Le travail du service de police

Le travail du service de police - Nikita Richards

Je venais de terminer mon rendez-vous d’epilation laser hier matin, quand j’ai reçu un message dans ma boîte courriel. C’était la médiatrice pour la déontologie du service de police de la province du Québec, qui me contactait pour me demander de la rejoindre par téléphone. Je n’ai présentement pas de ligne, ni chez moi, ni de cellulaire, alors je dois me rendre à des téléphones payants pour faire mes appels. Ça ne me dérange pas, car de toute façon, je n’utilise que rarement ma ligne, alors je préfère ne pas payer pour quelque chose qui ne me sert pas vraiment.

Elle voulait absolument me parler de vives voix, à propos de ma plainte concernant les policiers qui ont carrément refusé de faire un rapport contre un homme qui me faisait des menaces de mort. J’ai dû appeler les policiers deux fois, et ensuite, me rendre directement au poste de police pour faire déposer une plainte officielle. Ce n’est qu’à la dernière tentative que j’ai enfin réussi à aboutir à quelque chose. Mais, puisque ça avait pris trois essais, je ne trouvais pas ça normal, et j’ai choisi de déposer une autre plainte officielle ; cette fois-ci, c’était contre les policiers eux-mêmes.

» Données à analyser:
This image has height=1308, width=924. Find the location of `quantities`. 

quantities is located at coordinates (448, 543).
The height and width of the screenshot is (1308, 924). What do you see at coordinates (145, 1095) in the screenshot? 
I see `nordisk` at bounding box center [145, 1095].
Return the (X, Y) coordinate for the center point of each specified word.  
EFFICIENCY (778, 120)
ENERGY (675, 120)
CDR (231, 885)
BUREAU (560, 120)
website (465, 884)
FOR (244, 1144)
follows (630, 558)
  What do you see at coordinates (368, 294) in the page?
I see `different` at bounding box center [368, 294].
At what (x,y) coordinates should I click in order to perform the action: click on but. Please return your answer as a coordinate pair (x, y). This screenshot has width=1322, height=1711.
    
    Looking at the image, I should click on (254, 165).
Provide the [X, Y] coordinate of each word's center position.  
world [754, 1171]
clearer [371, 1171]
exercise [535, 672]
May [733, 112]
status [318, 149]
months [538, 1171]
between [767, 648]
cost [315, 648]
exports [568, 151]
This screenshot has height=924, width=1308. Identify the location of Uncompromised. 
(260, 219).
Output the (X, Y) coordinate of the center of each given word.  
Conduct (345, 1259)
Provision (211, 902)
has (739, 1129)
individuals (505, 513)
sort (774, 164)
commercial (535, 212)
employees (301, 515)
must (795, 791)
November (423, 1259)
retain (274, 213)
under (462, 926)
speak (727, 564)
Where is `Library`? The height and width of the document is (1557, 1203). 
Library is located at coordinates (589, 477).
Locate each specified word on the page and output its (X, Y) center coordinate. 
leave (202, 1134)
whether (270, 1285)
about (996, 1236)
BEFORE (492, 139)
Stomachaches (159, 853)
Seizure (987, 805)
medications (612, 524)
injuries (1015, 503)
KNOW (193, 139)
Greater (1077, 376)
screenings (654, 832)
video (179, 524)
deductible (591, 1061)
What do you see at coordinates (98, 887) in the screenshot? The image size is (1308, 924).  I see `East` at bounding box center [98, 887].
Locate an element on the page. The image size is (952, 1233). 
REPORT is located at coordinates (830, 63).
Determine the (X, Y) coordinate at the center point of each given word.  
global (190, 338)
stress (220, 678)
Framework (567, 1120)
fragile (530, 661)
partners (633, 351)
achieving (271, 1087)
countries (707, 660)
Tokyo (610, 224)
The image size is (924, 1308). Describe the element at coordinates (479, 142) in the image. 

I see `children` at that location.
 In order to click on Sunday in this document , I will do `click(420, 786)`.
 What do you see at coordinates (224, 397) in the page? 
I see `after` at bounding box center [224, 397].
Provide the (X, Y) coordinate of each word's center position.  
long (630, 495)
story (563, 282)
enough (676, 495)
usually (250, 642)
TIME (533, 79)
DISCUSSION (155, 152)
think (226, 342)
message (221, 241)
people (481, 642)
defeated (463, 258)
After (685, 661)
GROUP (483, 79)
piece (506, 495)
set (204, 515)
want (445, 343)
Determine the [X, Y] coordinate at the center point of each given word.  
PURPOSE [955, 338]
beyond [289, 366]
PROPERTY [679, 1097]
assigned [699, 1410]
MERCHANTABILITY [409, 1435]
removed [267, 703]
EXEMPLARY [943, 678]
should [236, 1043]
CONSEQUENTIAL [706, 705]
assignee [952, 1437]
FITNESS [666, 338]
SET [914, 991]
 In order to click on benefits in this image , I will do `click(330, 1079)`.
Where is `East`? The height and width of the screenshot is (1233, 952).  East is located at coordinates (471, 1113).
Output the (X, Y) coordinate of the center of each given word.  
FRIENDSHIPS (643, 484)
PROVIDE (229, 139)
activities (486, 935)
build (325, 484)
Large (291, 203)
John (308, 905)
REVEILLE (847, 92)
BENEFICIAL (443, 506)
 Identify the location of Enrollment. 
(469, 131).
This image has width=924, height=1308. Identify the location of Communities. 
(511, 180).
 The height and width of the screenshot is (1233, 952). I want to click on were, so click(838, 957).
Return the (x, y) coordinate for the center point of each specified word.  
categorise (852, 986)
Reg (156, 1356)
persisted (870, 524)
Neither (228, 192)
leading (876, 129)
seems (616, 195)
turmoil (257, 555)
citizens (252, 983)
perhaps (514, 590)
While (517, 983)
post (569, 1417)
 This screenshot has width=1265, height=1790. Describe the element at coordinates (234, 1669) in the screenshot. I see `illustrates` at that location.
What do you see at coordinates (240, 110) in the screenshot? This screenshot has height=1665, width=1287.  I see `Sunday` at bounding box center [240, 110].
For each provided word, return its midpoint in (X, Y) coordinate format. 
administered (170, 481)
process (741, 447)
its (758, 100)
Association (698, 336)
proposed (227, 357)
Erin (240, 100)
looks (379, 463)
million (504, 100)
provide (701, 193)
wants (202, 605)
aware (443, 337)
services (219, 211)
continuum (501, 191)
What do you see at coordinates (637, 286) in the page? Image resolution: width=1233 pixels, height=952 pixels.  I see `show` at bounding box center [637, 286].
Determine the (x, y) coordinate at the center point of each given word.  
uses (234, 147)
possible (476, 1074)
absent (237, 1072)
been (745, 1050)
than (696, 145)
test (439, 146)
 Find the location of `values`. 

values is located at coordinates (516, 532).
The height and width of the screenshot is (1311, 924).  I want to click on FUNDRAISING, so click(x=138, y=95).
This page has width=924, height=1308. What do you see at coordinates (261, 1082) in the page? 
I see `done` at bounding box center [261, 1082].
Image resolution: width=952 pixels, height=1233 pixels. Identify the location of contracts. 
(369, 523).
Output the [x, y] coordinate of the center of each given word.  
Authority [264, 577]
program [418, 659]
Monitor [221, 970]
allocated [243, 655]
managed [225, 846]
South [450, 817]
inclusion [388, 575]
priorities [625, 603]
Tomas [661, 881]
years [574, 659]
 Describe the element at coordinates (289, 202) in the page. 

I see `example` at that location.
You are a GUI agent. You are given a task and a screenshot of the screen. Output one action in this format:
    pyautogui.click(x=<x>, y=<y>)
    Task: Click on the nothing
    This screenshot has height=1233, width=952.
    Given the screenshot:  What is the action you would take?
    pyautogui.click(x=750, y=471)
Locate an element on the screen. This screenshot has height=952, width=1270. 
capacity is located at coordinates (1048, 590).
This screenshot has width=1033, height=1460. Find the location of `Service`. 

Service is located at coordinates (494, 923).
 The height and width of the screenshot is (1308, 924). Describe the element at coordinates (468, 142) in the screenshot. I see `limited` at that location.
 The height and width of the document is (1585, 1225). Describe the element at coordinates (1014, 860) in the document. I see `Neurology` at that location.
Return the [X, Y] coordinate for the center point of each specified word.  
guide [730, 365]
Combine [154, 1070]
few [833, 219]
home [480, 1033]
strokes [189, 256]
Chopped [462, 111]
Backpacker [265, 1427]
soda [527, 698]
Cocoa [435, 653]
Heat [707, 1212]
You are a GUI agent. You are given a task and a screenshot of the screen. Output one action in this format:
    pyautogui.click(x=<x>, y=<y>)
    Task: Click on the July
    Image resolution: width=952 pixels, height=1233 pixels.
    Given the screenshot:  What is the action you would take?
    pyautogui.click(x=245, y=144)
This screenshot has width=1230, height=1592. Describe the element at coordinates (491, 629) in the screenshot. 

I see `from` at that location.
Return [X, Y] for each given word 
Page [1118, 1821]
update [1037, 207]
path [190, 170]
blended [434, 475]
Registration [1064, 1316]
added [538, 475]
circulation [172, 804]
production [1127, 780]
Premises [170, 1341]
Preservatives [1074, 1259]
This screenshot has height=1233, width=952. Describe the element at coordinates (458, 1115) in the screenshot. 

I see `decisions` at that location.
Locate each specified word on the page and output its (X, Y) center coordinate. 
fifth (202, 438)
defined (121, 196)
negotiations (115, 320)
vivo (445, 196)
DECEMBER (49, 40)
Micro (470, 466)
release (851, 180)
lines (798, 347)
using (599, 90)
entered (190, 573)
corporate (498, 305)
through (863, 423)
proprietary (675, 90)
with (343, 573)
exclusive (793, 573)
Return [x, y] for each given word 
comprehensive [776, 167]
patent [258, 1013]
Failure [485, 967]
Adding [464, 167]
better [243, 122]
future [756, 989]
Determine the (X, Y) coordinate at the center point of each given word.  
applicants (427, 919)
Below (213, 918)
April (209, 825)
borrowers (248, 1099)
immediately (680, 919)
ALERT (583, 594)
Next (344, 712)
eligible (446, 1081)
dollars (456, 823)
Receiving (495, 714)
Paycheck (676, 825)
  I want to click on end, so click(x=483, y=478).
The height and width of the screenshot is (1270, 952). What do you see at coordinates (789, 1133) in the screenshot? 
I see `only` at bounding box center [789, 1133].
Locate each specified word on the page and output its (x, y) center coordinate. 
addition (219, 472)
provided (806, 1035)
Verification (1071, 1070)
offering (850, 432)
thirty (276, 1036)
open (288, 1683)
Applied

» Exercice:
Extrayez le texte sur le travail du service de police en entier, sans y changer quoi que ce soit. Les items ne sont d'aucune utilité ici.

» Tâche accomplie:
Le travail du service de police

Le travail du service de police - Nikita Richards

Je venais de terminer mon rendez-vous d’epilation laser hier matin, quand j’ai reçu un message dans ma boîte courriel. C’était la médiatrice pour la déontologie du service de police de la province du Québec, qui me contactait pour me demander de la rejoindre par téléphone. Je n’ai présentement pas de ligne, ni chez moi, ni de cellulaire, alors je dois me rendre à des téléphones payants pour faire mes appels. Ça ne me dérange pas, car de toute façon, je n’utilise que rarement ma ligne, alors je préfère ne pas payer pour quelque chose qui ne me sert pas vraiment.

Elle voulait absolument me parler de vives voix, à propos de ma plainte concernant les policiers qui ont carrément refusé de faire un rapport contre un homme qui me faisait des menaces de mort. J’ai dû appeler les policiers deux fois, et ensuite, me rendre directement au poste de police pour faire déposer une plainte officielle. Ce n’est qu’à la dernière tentative que j’ai enfin réussi à aboutir à quelque chose. Mais, puisque ça avait pris trois essais, je ne trouvais pas ça normal, et j’ai choisi de déposer une autre plainte officielle ; cette fois-ci, c’était contre les policiers eux-mêmes.